* Exercise task: Replace "image size" with "screenshot size" in the listing from the line with "The image size is (2576, 672)." to the line with "center [22, 698].", and reproduce those lines with nothing else altered.

* Data:

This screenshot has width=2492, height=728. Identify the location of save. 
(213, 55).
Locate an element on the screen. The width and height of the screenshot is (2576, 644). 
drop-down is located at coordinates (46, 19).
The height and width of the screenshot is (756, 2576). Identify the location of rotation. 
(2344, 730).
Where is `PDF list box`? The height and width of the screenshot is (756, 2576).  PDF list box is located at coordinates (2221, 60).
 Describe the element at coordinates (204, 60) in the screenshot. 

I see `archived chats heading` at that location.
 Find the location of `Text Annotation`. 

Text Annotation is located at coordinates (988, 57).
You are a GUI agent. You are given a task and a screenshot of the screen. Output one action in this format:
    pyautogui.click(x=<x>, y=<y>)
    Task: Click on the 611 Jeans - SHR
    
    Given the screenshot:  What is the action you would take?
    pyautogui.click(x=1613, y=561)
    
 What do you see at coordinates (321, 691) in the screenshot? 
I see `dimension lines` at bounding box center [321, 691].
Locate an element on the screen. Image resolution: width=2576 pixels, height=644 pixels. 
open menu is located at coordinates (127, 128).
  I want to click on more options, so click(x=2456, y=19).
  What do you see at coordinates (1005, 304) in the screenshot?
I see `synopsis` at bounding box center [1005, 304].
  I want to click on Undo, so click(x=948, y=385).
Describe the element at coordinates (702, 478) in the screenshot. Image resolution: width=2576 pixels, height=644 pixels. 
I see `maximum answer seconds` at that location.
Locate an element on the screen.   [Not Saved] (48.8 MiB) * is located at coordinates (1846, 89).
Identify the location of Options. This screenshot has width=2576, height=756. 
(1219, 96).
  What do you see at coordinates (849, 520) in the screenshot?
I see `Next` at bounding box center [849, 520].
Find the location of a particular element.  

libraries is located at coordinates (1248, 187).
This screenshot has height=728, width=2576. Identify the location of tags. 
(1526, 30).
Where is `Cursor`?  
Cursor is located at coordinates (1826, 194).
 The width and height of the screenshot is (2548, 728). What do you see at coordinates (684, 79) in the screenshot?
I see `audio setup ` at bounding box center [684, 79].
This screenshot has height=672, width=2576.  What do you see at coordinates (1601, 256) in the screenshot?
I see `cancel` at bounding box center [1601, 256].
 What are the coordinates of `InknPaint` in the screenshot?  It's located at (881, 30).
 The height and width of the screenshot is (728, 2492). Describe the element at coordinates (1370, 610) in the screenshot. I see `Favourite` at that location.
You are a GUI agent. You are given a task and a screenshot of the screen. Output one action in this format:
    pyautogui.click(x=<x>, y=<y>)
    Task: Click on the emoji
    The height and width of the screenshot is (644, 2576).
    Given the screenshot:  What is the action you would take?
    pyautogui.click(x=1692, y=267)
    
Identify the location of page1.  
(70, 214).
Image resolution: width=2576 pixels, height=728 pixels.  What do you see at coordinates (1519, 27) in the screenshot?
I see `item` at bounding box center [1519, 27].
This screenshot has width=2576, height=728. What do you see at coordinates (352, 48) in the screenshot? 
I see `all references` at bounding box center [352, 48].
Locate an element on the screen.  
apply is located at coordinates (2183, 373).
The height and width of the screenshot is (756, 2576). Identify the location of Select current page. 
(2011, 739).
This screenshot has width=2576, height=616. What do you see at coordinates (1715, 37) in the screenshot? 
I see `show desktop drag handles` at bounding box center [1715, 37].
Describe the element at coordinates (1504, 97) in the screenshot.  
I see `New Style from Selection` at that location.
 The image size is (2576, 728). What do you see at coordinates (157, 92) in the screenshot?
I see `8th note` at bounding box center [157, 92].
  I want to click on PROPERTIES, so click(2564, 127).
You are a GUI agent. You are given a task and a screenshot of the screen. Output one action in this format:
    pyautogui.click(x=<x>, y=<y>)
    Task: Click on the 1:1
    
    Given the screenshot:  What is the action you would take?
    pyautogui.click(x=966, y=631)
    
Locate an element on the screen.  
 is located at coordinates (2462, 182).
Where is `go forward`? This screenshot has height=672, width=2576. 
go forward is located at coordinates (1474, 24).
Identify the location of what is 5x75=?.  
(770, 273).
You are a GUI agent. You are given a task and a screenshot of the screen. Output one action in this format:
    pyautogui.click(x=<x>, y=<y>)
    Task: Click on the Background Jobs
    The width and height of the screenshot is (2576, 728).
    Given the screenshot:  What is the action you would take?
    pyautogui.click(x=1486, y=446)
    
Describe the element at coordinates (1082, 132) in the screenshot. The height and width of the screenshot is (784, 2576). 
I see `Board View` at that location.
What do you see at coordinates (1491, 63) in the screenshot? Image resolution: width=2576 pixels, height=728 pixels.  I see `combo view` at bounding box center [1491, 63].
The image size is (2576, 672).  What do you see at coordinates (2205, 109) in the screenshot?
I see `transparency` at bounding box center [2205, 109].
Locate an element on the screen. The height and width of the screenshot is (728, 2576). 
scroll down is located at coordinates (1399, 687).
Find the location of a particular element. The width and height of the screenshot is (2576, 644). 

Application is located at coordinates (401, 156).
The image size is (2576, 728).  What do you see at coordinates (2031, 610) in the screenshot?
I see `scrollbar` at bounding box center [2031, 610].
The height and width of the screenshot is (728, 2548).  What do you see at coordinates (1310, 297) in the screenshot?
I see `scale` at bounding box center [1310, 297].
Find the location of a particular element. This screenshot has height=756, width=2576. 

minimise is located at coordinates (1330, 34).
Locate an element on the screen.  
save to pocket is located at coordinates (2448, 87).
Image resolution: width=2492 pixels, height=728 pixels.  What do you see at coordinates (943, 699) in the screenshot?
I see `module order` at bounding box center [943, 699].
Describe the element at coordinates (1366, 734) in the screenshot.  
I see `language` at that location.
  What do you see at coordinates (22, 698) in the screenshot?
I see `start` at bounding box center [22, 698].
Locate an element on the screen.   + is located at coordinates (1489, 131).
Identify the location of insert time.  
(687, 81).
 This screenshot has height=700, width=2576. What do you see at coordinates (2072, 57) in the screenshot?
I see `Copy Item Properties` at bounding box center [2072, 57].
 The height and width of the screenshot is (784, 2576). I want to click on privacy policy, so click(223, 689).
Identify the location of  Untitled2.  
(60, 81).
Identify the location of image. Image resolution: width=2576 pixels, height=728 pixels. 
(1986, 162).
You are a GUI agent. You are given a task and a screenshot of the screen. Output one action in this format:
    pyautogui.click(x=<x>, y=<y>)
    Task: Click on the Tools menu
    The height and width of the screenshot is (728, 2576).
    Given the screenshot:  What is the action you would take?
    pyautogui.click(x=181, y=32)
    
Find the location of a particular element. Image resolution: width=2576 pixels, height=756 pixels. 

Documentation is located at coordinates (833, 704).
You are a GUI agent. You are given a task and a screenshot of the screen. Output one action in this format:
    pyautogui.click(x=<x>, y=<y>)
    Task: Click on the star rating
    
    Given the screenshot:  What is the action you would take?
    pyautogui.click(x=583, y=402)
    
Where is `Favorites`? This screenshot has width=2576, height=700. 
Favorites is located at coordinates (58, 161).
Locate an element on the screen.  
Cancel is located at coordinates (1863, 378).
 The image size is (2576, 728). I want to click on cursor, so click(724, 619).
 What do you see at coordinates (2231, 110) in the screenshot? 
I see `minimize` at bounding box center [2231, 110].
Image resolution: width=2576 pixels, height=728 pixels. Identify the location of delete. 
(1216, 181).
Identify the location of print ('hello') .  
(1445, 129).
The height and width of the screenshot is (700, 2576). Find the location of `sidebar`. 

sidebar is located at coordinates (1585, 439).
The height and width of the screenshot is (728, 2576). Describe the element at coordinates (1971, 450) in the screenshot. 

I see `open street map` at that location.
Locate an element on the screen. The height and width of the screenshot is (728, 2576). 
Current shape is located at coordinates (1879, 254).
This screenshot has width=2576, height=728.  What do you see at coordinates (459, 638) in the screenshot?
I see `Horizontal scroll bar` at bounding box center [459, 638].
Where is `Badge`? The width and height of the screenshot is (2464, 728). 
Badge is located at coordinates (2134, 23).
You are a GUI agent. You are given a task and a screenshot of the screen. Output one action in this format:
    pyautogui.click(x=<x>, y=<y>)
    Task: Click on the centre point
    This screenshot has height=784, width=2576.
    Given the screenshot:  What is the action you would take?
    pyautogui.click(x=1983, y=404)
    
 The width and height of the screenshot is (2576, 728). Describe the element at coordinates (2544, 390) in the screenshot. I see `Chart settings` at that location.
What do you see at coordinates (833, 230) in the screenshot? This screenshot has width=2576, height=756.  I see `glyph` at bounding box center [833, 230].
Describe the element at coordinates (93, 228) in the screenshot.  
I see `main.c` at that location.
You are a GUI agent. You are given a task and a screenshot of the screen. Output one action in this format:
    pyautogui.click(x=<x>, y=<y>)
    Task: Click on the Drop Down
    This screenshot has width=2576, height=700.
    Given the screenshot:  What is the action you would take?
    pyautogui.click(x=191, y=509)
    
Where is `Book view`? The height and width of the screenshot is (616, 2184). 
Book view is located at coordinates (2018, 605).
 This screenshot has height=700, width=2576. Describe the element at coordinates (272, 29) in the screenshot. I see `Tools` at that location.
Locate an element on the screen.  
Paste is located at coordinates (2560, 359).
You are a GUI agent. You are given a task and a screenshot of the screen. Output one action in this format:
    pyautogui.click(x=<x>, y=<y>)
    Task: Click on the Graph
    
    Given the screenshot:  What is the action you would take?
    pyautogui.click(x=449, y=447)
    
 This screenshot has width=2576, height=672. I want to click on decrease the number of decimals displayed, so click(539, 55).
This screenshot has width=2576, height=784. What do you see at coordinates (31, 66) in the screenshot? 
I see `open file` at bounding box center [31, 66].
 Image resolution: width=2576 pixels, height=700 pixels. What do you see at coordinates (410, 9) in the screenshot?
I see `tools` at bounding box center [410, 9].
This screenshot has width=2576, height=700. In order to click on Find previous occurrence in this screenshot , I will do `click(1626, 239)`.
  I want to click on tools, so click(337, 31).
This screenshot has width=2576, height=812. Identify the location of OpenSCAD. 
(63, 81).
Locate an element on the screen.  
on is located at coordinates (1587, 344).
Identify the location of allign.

* Exercise output:
The screenshot size is (2576, 672).  What do you see at coordinates (2205, 109) in the screenshot?
I see `transparency` at bounding box center [2205, 109].
Locate an element on the screen. The height and width of the screenshot is (728, 2576). 
scroll down is located at coordinates (1399, 687).
Find the location of a particular element. The width and height of the screenshot is (2576, 644). 

Application is located at coordinates (401, 156).
The screenshot size is (2576, 728).  What do you see at coordinates (2031, 610) in the screenshot?
I see `scrollbar` at bounding box center [2031, 610].
The height and width of the screenshot is (728, 2548).  What do you see at coordinates (1310, 297) in the screenshot?
I see `scale` at bounding box center [1310, 297].
Find the location of a particular element. This screenshot has height=756, width=2576. 

minimise is located at coordinates (1330, 34).
Locate an element on the screen.  
save to pocket is located at coordinates (2448, 87).
Image resolution: width=2492 pixels, height=728 pixels.  What do you see at coordinates (943, 699) in the screenshot?
I see `module order` at bounding box center [943, 699].
Describe the element at coordinates (1366, 734) in the screenshot.  
I see `language` at that location.
  What do you see at coordinates (22, 698) in the screenshot?
I see `start` at bounding box center [22, 698].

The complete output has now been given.